Don't act surprised: Donald Trump was
never going to accept the election results if he lost
Trump has no credibility when he claims the election was stolen
— because he always accuses opponents of cheating
Though the media took his denial of election reality as a
shock, President Donald Trump was never going to accept the results of this
year's election unless he was declared the winner. He said so himself
years ago.
This is the elephant in the room, the undeniable fact that
demolishes his credibility when he says he was actually reelected — and,
incidentally, the reason why both he and the people backing his unprecedented
post-election temper tantrum will be remembered by history as forever
losers. Indeed, long before the 2020 election, Trump's go-to
response to even the possibility of losing any election has been to accuse the
other side of cheating.
During the 2016
Republican presidential primaries, after he lost the Iowa caucuses to Sen.

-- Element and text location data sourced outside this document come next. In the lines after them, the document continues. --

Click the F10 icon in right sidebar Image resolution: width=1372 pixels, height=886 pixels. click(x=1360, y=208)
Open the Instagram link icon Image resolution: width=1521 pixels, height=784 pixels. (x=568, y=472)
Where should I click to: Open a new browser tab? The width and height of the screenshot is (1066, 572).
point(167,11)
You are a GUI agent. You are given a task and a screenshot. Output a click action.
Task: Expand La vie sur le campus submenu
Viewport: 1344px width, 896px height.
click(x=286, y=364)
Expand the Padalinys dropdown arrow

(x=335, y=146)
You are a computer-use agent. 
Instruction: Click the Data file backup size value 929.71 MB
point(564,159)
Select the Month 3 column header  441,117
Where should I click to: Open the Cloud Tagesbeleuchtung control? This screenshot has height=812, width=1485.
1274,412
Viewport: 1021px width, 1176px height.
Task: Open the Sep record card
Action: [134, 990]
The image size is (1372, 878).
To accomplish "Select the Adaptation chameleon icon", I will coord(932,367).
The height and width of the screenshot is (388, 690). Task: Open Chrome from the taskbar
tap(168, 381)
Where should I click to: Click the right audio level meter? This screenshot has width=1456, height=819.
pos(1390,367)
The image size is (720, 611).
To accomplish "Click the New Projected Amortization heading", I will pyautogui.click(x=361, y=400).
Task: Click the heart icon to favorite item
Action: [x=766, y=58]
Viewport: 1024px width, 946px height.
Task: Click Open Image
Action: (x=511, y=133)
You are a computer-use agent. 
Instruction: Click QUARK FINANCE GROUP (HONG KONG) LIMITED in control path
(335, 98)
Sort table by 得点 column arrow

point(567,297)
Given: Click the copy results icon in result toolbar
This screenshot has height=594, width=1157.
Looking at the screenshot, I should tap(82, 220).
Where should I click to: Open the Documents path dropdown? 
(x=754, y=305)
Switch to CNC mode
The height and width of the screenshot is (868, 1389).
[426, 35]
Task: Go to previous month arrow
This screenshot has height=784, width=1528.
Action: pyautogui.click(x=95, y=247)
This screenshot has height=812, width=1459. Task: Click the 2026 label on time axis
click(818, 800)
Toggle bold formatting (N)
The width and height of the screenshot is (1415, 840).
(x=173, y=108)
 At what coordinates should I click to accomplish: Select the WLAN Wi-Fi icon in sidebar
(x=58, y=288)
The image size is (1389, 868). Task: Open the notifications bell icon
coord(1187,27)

Ted Cruz of Texas, he claimed that he wasn't actually defeated in the Hawkeye
State because Cruz "stole it." He also argued that Cruz's supposed
"fraud" was so egregious that "either a new election should take
place or Cruz results nullified." Although he moved on from his claims
about Cruz after he ultimately won the GOP nomination, Trump accused Democratic
nominee Hillary Clinton of doing dishonest things "at many polling
places" without providing any evidence. He repeatedly insisted that the election was "rigged"
against him, a point that Clinton raised during one of their debates when she
observed that he even accused the Emmys of being "rigged"
against him when he was snubbed for his work on "The Apprentice."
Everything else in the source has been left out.